**Exercícios propostos:**
[1] Indique se cada afirmação a seguir está de acordo com o trecho sobre Aimee Semple McPherson, respondendo sim ou não e citando as palavras exatas que decidem a questão: (a) o livro Elmer Gantry foi lançado em 1926; (b) a página de trivia do IMDB sobre Perry Mason menciona Aimee; (c) Chris Chalk interpreta o policial Paul Drake.
[2] Reescreva em forma de lista o parágrafo do trecho sobre Aimee Semple McPherson que começa com "Depois que vi A Mulher Miraculosa", mantendo os fatos principais.
[3] Liste todas as pessoas reais mencionadas pelo nome no trecho sobre Aimee Semple McPherson, sem incluir personagens de ficção.

**Trecho selecionado:**
_ _ _ _

Depois que vi A Mulher Miraculosa, meses atrás, li, num verbete sobre Aimee Semple McPherson, que o escritor Sinclair Lewis se inspirou exatamente nessa evangelista para criar a personagem da Irmã Sharon Falconer, que em Entre Deus e o Pecado é interpretada pela maravilhosa Jean Simmons. O livro Elmer Gantry foi lançado em 1926, quando Aimee Semple McPherson estava no auge da fama.

Não vi referência a Aimee na página de trivia do IMDB sobre Perry Mason, mas é bastante óbvio que a Irmã Alice foi baseada nela. Assim como a personagem central do filme de Frank Capra de 1931, assim como a irmã Sharon Falconer de Elmer Gantry.

(Na foto abaixo, Chris Chalk que faz o policial Paul Drake.)

Um visual absolutamente deslumbrante

Trama e personagens criados com maestria. Belos personagens, belos atores, belas interpretações.

_ _ _ _

**Extrato de dados:**

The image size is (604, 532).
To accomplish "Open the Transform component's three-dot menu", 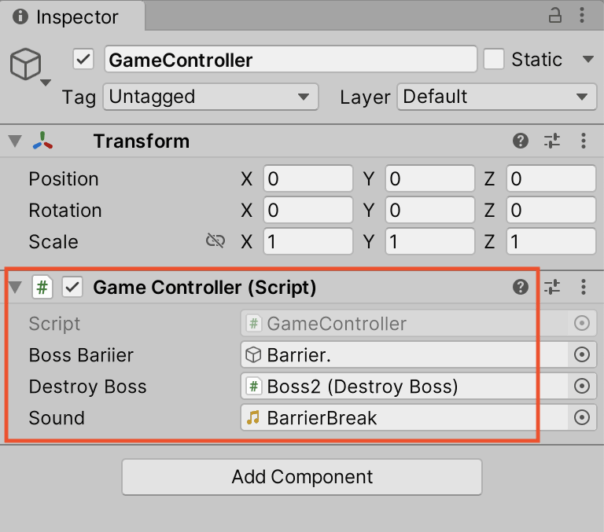I will coord(584,141).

_ _ _ _

**Respostas do exercício:**
[1]
(a) Sim: "O livro Elmer Gantry foi lançado em 1926, quando Aimee Semple McPherson estava no auge da fama."
(b) Não: "Não vi referência a Aimee na página de trivia do IMDB sobre Perry Mason".
(c) Sim: "Chris Chalk que faz o policial Paul Drake".

[2]
- A informação foi encontrada num verbete sobre Aimee Semple McPherson, lido meses atrás, depois de assistir a A Mulher Miraculosa.
- Sinclair Lewis se inspirou nessa evangelista para criar a personagem da Irmã Sharon Falconer.
- Em Entre Deus e o Pecado, a personagem é interpretada por Jean Simmons.
- O livro Elmer Gantry foi lançado em 1926, quando Aimee Semple McPherson estava no auge da fama.

[3]
- Aimee Semple McPherson
- Sinclair Lewis
- Jean Simmons
- Frank Capra
- Chris Chalk